Skin to skin (alternatively called kangaroo care or kangaroo mother care) might be one of the best things to learn about before having a baby. Most new and expectant parents have heard something about skin to skin and, thankfully, many care providers and birth settings now promote the practice. However, the benefits of skin to skin care are not often discussed in depth.
So, what exactly is skin to skin? How is it done? And why does it matter?
Essentially, skin to skin care is the practice of keeping baby free of clothing on their caregivers’ bare skin. Baby can remain in a diaper, but should not have anything else covering them, besides a blanket over top of their body.

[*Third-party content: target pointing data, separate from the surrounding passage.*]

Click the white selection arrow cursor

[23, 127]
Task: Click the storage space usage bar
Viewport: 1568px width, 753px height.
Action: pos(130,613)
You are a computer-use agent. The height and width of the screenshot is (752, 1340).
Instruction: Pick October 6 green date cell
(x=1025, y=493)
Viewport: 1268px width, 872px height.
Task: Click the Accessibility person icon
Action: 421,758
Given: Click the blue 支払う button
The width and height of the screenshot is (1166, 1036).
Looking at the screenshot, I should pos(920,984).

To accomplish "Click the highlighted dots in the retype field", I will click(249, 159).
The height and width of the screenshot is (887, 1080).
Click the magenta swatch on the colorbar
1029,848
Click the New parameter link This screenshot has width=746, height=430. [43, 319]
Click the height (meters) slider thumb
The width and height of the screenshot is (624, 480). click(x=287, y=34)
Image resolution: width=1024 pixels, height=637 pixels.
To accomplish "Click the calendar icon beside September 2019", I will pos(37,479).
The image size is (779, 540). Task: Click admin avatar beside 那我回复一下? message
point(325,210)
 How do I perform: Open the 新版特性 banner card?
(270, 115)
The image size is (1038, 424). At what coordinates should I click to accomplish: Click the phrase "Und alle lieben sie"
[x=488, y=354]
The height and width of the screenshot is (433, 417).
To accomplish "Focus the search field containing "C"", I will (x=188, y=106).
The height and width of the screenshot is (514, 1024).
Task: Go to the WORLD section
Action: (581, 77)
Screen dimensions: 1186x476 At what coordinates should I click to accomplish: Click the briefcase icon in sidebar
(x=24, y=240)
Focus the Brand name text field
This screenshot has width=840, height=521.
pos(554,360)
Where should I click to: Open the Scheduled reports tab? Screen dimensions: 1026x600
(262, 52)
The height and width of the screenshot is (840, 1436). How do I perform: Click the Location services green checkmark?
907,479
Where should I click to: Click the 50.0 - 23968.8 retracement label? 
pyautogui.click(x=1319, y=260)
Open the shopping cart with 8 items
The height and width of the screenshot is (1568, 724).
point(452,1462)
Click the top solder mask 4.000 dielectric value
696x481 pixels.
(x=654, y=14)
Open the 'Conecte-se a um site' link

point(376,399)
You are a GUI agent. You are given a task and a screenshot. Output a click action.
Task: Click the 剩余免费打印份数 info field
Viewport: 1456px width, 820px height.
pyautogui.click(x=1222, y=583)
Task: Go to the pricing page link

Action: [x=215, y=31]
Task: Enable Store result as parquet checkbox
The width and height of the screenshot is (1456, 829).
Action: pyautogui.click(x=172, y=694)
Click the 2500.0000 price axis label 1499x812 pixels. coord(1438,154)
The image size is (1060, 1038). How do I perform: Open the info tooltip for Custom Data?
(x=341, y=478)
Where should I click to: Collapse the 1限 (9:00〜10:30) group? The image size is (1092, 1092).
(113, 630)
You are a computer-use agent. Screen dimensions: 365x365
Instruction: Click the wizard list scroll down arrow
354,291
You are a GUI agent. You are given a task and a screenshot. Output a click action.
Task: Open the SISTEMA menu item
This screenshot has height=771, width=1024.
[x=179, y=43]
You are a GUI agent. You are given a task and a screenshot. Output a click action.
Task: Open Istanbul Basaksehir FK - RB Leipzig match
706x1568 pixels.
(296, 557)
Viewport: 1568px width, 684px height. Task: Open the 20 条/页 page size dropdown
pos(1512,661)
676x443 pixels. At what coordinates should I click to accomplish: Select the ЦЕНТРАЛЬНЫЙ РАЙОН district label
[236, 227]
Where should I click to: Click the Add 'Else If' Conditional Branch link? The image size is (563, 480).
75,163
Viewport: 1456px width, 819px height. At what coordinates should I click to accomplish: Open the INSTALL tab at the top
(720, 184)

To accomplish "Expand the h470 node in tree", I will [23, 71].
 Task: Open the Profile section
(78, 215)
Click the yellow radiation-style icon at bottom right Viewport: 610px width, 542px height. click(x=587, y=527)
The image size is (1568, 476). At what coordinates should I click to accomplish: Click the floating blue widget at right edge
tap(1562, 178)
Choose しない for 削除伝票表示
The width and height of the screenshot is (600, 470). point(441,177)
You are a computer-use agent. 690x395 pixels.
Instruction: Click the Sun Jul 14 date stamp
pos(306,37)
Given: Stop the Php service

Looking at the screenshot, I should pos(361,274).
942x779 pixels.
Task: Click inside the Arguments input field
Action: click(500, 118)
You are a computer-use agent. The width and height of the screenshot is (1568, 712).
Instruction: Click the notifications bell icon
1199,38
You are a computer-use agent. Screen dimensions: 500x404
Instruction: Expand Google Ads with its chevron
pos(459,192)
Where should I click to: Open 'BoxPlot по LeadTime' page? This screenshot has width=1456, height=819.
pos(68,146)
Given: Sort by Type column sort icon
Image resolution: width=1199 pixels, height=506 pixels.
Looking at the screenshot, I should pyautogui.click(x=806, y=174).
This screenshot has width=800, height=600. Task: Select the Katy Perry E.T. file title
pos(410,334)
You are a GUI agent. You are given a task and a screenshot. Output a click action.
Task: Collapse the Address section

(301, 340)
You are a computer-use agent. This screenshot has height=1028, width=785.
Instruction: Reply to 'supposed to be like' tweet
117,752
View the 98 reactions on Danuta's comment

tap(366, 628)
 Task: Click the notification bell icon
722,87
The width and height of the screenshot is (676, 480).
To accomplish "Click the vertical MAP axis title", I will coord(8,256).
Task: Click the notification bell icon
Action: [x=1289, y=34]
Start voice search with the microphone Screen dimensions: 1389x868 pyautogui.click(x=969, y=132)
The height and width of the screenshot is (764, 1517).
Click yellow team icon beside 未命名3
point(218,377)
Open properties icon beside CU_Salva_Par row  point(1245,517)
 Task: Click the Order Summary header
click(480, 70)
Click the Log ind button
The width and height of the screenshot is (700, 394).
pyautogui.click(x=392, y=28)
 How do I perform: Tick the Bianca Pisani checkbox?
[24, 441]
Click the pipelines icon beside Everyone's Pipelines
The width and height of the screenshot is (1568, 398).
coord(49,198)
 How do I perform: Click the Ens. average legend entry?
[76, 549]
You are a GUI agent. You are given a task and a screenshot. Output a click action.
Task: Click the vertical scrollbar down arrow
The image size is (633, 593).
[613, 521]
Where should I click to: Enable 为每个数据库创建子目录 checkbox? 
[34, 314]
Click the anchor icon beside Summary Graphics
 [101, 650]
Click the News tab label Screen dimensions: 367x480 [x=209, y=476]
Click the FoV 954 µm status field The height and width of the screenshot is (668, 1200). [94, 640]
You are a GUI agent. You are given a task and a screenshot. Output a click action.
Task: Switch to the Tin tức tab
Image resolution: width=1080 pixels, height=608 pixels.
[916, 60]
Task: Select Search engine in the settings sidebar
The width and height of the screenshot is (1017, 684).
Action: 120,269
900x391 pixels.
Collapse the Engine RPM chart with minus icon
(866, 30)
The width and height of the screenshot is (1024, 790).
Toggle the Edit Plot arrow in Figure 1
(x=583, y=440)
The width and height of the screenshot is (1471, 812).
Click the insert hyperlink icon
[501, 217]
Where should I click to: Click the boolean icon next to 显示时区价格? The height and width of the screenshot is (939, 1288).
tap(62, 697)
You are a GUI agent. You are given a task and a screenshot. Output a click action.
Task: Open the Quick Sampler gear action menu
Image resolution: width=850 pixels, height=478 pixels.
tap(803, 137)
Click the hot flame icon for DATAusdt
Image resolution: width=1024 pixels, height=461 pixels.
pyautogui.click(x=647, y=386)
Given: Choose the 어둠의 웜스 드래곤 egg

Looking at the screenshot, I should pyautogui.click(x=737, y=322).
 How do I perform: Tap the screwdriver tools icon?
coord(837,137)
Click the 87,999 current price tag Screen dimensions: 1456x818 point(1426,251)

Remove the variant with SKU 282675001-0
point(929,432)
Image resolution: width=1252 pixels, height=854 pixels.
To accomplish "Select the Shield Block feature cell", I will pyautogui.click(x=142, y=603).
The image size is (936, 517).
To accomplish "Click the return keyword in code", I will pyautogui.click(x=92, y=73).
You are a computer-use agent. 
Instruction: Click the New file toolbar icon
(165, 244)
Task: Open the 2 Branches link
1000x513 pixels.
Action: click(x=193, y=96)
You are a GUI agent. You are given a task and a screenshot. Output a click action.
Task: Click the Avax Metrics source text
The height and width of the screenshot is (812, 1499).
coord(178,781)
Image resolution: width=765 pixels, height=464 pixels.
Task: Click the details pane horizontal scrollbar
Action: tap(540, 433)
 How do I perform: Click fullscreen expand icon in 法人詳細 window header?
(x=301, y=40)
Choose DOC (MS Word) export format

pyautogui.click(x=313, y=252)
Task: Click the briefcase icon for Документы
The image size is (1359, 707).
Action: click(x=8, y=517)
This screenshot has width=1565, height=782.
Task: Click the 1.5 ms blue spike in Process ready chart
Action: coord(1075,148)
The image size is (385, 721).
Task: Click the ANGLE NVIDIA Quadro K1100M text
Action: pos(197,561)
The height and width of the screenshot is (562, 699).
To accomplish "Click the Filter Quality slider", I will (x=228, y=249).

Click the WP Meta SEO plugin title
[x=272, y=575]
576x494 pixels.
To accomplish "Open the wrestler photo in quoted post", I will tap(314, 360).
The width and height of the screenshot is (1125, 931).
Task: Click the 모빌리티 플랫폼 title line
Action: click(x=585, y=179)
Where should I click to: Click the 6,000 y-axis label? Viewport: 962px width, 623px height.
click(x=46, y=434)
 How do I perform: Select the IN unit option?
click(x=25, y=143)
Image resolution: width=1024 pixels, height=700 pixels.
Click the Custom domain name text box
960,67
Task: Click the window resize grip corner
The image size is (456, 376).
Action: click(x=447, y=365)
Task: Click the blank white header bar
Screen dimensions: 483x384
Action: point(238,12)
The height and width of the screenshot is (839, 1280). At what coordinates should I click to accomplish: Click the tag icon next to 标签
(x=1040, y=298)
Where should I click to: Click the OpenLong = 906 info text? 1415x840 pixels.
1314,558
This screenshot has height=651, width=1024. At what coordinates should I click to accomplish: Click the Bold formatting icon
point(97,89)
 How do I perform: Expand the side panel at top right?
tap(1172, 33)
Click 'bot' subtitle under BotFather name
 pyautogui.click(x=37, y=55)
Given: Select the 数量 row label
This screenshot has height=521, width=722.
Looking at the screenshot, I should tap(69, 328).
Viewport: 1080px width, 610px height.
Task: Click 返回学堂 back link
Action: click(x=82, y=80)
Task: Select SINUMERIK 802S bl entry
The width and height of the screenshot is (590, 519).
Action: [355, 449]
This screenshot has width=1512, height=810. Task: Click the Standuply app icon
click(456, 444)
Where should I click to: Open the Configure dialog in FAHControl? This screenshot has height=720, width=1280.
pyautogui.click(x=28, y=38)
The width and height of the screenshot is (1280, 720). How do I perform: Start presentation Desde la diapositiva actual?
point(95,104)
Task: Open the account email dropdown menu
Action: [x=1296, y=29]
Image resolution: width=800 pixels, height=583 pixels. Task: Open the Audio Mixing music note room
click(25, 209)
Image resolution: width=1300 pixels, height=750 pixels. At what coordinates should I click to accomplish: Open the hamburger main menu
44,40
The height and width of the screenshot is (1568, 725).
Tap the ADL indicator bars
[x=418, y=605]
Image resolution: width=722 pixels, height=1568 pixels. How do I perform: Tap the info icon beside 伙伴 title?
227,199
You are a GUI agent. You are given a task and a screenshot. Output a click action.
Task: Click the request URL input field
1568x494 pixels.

Nils Bergman, the leading expert on Kangaroo Mother Care, offers the following recommendations for skin to skin, across a variety of time frames. He suggests skin to skin for the first 1,000 seconds or the first hour of life, if possible. Then as continuously as possible across the first 1,000 minutes, or the first day and night of life. And as often as possible across the first 1,000 hours, or 6 weeks or life. Within those time guidelines, skin to skin should last as long as caregivers and the baby are enjoying it or it is practical to do so.
There are a myriad of benefits of skin to skin for parents and babies. Here are some of the key ones:
- Bonding and feeling good. Skin to skin facilitates the release of oxytocin and endorphins, which help us feel good! Oxytocin is also the hormone involved in bonding. By facilitating the release of oxytocin, parents are able to encourage that ferocious protectiveness that we need to care for our children. Other adults – father or partner, and even grandparents – will achieve this incredible rewiring of their brain to become attached to their baby, if they too engage in skin to skin care.
- Body regulation, tuning in, and physical growth. Keeping babies skin to skin helps babies regulate their heart rate, breathing, temperature, and glucose levels. By having these essential functions regulated by their parent’s body, they are able to dedicate energy to growing and gaining weight. Skin to skin also helps parents become more attuned to their babies cues – feeding, diapering, and otherwise.
- Immunity and gut health. Keeping babies skin to skin, particularly immediately after birth, helps build baby’s’ immunity and gut health. They become exposed to their own parents’ bacteria, which are the best germs for them!
- Comfort and Less Crying! Skin to skin helps parents create an environment for their baby that is safe and familiar. Babies recognize and are soothed by their parent’s (particularly their mother’s) smell, heart beat and warmth. This comfort allows for a more easeful transition to the world. Amazingly, it has also been proven that skin to skin allows for a reduction in pain for babies, when routine procedures, such as blood work or vaccinations, take place. And wonderfully, babies who have their needs met and are close to their parents regularly, seem, to cry less across daily periods.
- Breastfeeding. If you’re choosing to breastfeed, skin to skin is a must to start you off on great footing. Skin to skin will increase your prolactin levels – the hormone that plays a huge role in helping your body make milk. Additionally, latching a baby for feeding, whether on day one or onwards, is often easier when skin to skin is happening.
- Rest and Recovery. Laying down with your baby, for the first 6 weeks, and onwards, gives you the space to allow your body to recover. Birth, and caring for a baby, is an incredible amount of work and rest is vital to ensure you’re best able to care for your baby. Nature is extremely smart – babies want to be held and sleep on their parents, which helps encourage parents to take the time to rest themselves.
Skin to skin might be one of the best things you can do for yourself and your baby. These little ones grow up so very quickly – enjoy these moments when they stay still and you’re able to rest yourself.